Michah nampak begitu tertarik dengan keyakinan yang Loto anut. Dirinya ingin sekali mendengar banyak tentang Islam dari Loto. Melihat ketulusan Michah ingin mengenal Islam lebih dekat, maka Loto menjelaskannya. Loto mulai menjelaskan dari yang dasar, terkait apa-apa saja rukun iman dalam Islam seperti mengimani Allah sebagai satu-satunya Tuhan semesta alam. Mengimani para Nabi dan Rasul yang diutus. Mengimani kitab-kitabnya. Mengimani para malaikat. Mengimani akhir zaman atau hari penghakiman, dan yang terakhir mengimani kadar nasib buruk dan baik atau takdir yang berjalan.
"Dari yang kucerna, iman Islam tidak jauh berbeda dengan iman Kristen. Percaya kepada para Nabi, malaikat, kitab-kitab, dan juga hari akhir atau hari penghakiman." Ucap Michah.
"Bisa dikatakan seperti itu Michah, memang sama. Oleh karenanya aku juga mengenal Yesus."

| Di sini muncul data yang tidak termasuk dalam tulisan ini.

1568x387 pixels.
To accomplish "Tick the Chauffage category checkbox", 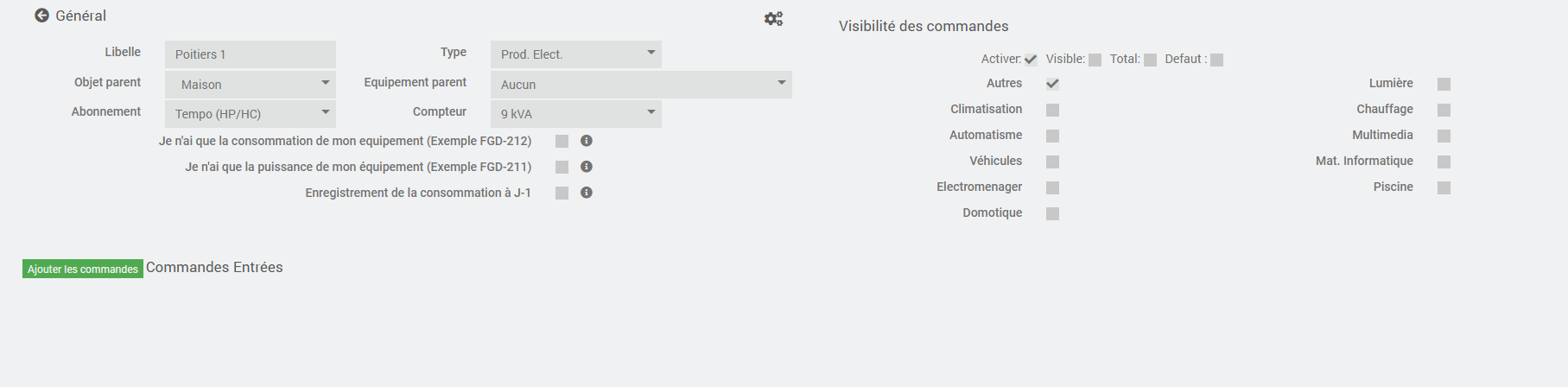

Loto kemudian beralih menjelaskan tentang rukun Islam itu sendiri yang berbeda dengan rukun iman. Rukun Islam yang terdiri dari liturgi maupun ibadah-ibadah yang dijalankan atau harus dan wajib dikerjakan oleh mereka yang menganut Islam semisal bersaksi dalam syahadat pengakuan, menjalankan shalat, berpuasa, berzakat, dan berhaji ke kota suci Mekkah.

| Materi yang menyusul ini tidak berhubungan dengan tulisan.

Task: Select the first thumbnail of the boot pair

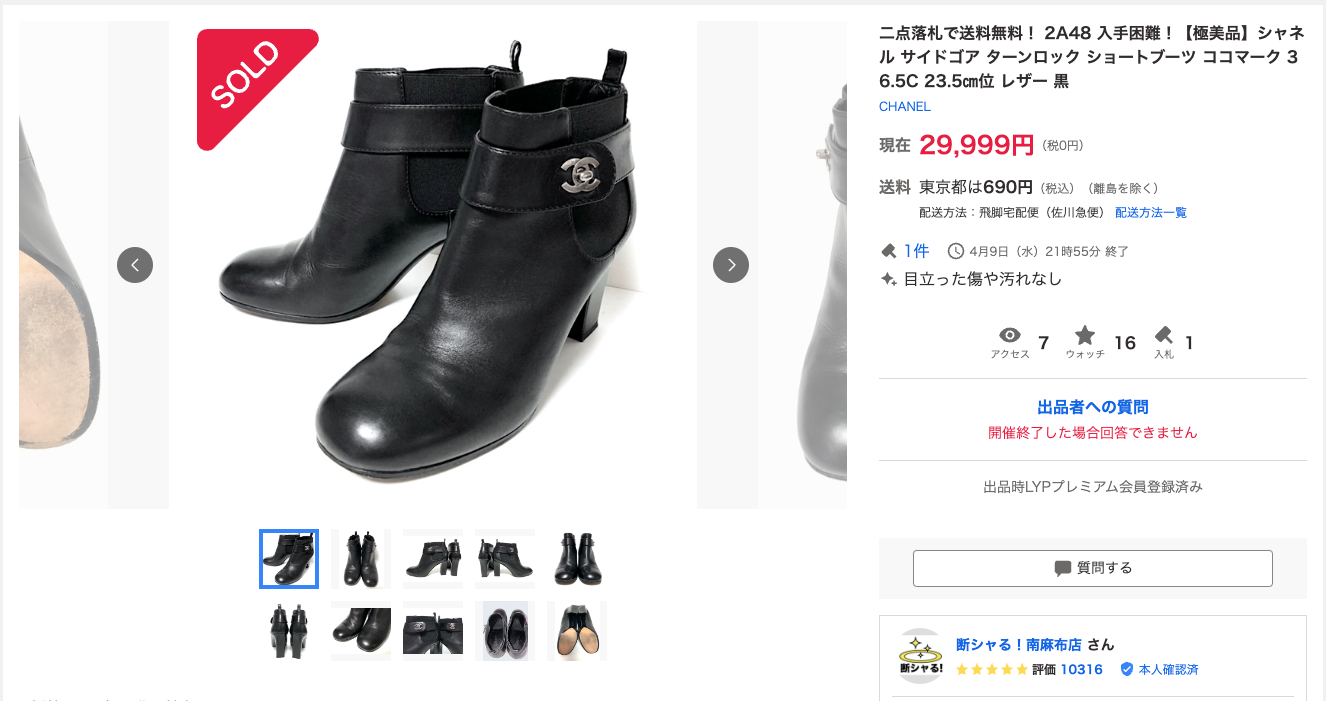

"Apa yang kau lihat tadi, merupakan Sholahah atau liturgi harianku." Tutur Loto. "Kami orang Islam beribadah lima kali dalam sehari. Bisa kau anggap kami pergi ke gereja pribadi kami tiap lima kali dalam sehari, dan itu bisa dilakukan dimanapun. Bagi kami tempat sujud (masjid) dan menyembah bisa dimanapun asal bersih, itu kata Nihima. Jadi gereja kami bisa dimana saja."
"Terdengar menarik dan luar biasa Loto." Sahut Michah.
"Kami juga memiliki ibadah puasa. Selain puasa harian seperti puasa Senin dan Kamis yang sering sekali dikerjakan Nihima, ada satu bulan tertentu dalam setahun kami berpuasa penuh selama satu bulan itu. Namanya bulan Ramadhan. Kami wajib berpuasa pada bulan itu dari waktu pagi hari mulai naik, sampai peralihan antara senja dan malam hari."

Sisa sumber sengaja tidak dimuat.